* Data records:

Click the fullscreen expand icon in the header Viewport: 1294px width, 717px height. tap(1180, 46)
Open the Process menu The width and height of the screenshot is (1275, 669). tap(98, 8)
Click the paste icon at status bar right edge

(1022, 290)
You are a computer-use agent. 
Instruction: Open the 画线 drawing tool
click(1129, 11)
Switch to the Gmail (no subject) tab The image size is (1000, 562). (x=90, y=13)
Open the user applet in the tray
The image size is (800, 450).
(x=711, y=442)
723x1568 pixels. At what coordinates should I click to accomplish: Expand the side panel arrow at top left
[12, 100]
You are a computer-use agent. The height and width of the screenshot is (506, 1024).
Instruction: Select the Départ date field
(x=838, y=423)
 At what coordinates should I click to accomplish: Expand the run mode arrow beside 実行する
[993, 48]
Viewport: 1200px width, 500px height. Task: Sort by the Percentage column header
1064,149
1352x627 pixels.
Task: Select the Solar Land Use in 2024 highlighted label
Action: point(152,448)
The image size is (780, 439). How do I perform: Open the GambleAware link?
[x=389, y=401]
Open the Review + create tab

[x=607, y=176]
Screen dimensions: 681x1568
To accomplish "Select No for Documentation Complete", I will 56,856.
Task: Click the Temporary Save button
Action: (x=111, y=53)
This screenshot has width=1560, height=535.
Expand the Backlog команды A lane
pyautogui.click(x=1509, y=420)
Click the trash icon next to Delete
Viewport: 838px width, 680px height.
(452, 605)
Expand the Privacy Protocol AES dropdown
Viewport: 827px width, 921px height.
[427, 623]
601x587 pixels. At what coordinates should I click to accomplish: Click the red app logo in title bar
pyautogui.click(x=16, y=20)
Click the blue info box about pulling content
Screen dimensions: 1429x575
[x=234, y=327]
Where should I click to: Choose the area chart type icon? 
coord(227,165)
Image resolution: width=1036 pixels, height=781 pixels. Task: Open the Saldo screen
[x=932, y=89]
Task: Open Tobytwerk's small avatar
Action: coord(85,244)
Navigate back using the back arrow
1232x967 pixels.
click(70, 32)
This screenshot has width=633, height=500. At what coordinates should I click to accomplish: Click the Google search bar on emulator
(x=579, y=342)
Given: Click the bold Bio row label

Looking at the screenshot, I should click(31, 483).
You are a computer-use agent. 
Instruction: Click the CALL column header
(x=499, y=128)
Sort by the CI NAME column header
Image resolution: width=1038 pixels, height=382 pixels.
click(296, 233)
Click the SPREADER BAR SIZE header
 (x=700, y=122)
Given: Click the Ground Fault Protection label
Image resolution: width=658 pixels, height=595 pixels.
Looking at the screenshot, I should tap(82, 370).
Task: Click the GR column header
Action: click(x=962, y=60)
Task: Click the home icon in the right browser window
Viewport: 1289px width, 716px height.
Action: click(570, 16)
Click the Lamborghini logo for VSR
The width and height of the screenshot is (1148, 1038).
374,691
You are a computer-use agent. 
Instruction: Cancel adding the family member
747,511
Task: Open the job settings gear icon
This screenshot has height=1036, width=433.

* Directions:
Everything in the records should be written out again exactly.

* Task response:
Click the fullscreen expand icon in the header Viewport: 1294px width, 717px height. tap(1180, 46)
Open the Process menu The width and height of the screenshot is (1275, 669). tap(98, 8)
Click the paste icon at status bar right edge

(1022, 290)
You are a computer-use agent. 
Instruction: Open the 画线 drawing tool
click(1129, 11)
Switch to the Gmail (no subject) tab The image size is (1000, 562). (x=90, y=13)
Open the user applet in the tray
The image size is (800, 450).
(x=711, y=442)
723x1568 pixels. At what coordinates should I click to accomplish: Expand the side panel arrow at top left
[12, 100]
You are a computer-use agent. The height and width of the screenshot is (506, 1024).
Instruction: Select the Départ date field
(x=838, y=423)
 At what coordinates should I click to accomplish: Expand the run mode arrow beside 実行する
[993, 48]
Viewport: 1200px width, 500px height. Task: Sort by the Percentage column header
1064,149
1352x627 pixels.
Task: Select the Solar Land Use in 2024 highlighted label
Action: point(152,448)
The image size is (780, 439). How do I perform: Open the GambleAware link?
[x=389, y=401]
Open the Review + create tab

[x=607, y=176]
Screen dimensions: 681x1568
To accomplish "Select No for Documentation Complete", I will 56,856.
Task: Click the Temporary Save button
Action: (x=111, y=53)
This screenshot has width=1560, height=535.
Expand the Backlog команды A lane
pyautogui.click(x=1509, y=420)
Click the trash icon next to Delete
Viewport: 838px width, 680px height.
(452, 605)
Expand the Privacy Protocol AES dropdown
Viewport: 827px width, 921px height.
[427, 623]
601x587 pixels. At what coordinates should I click to accomplish: Click the red app logo in title bar
pyautogui.click(x=16, y=20)
Click the blue info box about pulling content
Screen dimensions: 1429x575
[x=234, y=327]
Where should I click to: Choose the area chart type icon? 
coord(227,165)
Image resolution: width=1036 pixels, height=781 pixels. Task: Open the Saldo screen
[x=932, y=89]
Task: Open Tobytwerk's small avatar
Action: coord(85,244)
Navigate back using the back arrow
1232x967 pixels.
click(70, 32)
This screenshot has width=633, height=500. At what coordinates should I click to accomplish: Click the Google search bar on emulator
(x=579, y=342)
Given: Click the bold Bio row label

Looking at the screenshot, I should click(31, 483).
You are a computer-use agent. 
Instruction: Click the CALL column header
(x=499, y=128)
Sort by the CI NAME column header
Image resolution: width=1038 pixels, height=382 pixels.
click(296, 233)
Click the SPREADER BAR SIZE header
 (x=700, y=122)
Given: Click the Ground Fault Protection label
Image resolution: width=658 pixels, height=595 pixels.
Looking at the screenshot, I should tap(82, 370).
Task: Click the GR column header
Action: click(x=962, y=60)
Task: Click the home icon in the right browser window
Viewport: 1289px width, 716px height.
Action: click(570, 16)
Click the Lamborghini logo for VSR
The width and height of the screenshot is (1148, 1038).
374,691
You are a computer-use agent. 
Instruction: Cancel adding the family member
747,511
Task: Open the job settings gear icon
This screenshot has height=1036, width=433.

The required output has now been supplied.